In a study called Service Provider Plans for IP, MPLS and ATM Networks, North America and Europe 2003 – released Nov. 13 – the San Jose-based consultancy said numerous telcos are eyeing IP and multiprotocol label switching (MPLS) technology to replace traditional communication infrastructure.

Infonetics said carriers are increasing their investments in IP/MPLS gear, and that come 2004, 86 per cent of carriers will use IP/MPLS to support data service convergence.

“They want to get to a single core network,” said Kevin Mitchell, directing analyst at Infonetics, pointing out that right now most service providers operate separate networks for access services.

Any converging platform must “be backward and forward compatible. MPLS is emerging as a technology to handle that. It helps bridge the world between IP in Layer 3, and the world of Frame (Relay), ATM (Asynchronous Transfer Mode) and Ethernet in Layer 2.”

Mitchell said the data convergence that IP/MPLS supports could be a boon for enterprises.

“They can use one carrier to handle their many different sites. One carrier will handle all of the different access methods they might want….They don’t have to try and tie it together themselves.”

As well, “the enterprises that are on Frame and ATM, they don’t necessarily want to get off that. But they also still want to tie into newer services. They want to IP-enable the legacy products that they’re currently getting.” IP/MPLS could aid companies looking for such a mix, Mitchell added.

He also said convergence speaks to the carriers’ bottom lines.

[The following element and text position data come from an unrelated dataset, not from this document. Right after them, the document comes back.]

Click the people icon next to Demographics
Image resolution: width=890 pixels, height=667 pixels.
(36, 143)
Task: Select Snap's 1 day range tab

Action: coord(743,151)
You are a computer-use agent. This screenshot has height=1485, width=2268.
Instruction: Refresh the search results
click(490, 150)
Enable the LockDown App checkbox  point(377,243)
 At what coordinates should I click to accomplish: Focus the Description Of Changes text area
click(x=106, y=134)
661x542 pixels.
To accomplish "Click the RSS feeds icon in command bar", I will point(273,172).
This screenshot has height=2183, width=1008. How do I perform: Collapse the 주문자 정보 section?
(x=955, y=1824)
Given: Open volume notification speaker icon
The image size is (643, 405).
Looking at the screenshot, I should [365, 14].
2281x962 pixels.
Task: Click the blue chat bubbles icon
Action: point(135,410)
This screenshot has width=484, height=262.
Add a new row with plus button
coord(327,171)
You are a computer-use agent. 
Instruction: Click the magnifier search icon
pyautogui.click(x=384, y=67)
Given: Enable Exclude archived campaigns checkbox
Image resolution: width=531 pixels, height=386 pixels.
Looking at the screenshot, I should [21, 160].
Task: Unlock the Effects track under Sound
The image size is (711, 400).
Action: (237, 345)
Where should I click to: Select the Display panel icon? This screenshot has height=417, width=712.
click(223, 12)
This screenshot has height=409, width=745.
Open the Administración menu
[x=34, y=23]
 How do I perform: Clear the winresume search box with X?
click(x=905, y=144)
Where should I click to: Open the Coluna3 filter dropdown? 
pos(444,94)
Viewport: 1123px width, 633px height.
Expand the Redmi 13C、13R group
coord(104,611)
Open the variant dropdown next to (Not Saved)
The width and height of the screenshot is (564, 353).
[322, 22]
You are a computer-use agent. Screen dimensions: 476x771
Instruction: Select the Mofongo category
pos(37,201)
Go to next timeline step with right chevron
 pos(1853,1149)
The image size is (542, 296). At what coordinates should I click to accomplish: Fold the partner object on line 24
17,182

“What every service provider and vendor talks about in moving to an IP/MPLS world is new revenue opportunities,” he said. “It’s not always clear what those will be, but they mention that as a prime motivator.”

Last year, Telus said its IP play has more to do with creating a network capable of transporting voice, video and data at once, and less to do with data service integration. Mitchell pointed out that voice, video and data convergence is not the purview of the Infonetics report.

He said it could be a while before carriers implement complete IP/MPLS networks. For instance, AT&T Corp. is moving ahead with its “concept of one” strategy to build IP/MPLS into the core, “but they haven’t gotten there yet. Anything that’s happening right now is the small bits and pieces, for customer demand here or there. There’s no real wholesale migration from many different backbones to a common one.

“And part of that, too, is this generation IP network, mostly for Internet services, isn’t really up to spec, in terms of being able to handle all of these other services that will go over it,” Mitchell said. “There’s some investment that needs go into there.”